Construction and engineering
PM Group manages construction and engineering projects for the global pharmaceutical, technology and manufacturing industries. The company has operations here, in Britain, Europe, the US and Asia.
Revenues last year fell 14 per cent to €290 million, partly due to costs incurred by the business on clients’ behalf.
The group often buys equipment and plant for customers and ultimately passes these costs on but has to account for them in its own figures.
Excluding the impact of that, fee income was down 2.5 per cent, mainly due to weakness in its British market.
Mr Murphy indicated the fall in profits was mainly due to UK clients’ caution about investing while politicians negotiated the country’s exit from the EU.
The UK accounts for 20-25 per cent of PM’s revenues and 10-15 per cent of its profits. Mr Murphy predicted that once businesses were clear on how Brexit would be managed, investment there should stabilise.
He noted that PM was enjoying strong growth this year. Its Irish business is working on contracts for the pharmaceutical, medical technology and food industries, he added.

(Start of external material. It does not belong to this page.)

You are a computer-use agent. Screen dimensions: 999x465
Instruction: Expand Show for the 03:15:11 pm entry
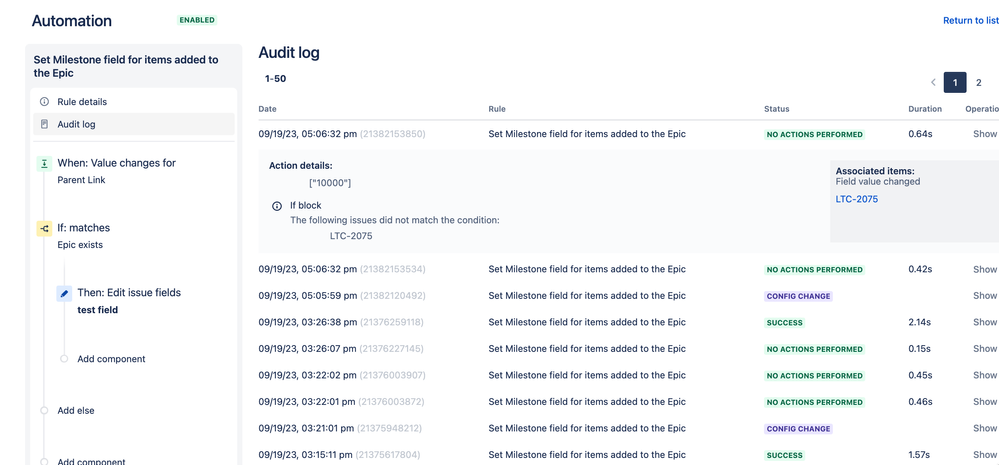984,455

PM’s net assets grew 10 per cent to €51.8 million last year. The group now employs more than 2,400 people worldwide and intends hiring a further 400 by 2020, more than half of whom will be graduates.
Mr Murphy said in a statement that despite a number of external challenges, 2017 had been a strong year.
“We delivered a range of complex projects for multinational clients around the world,” he said.
Chairman Dan Flinter said that PM achieved solid results last year. “The performance to date in 2018 has been really positive and a great tribute to the group’s management and staff,” he added.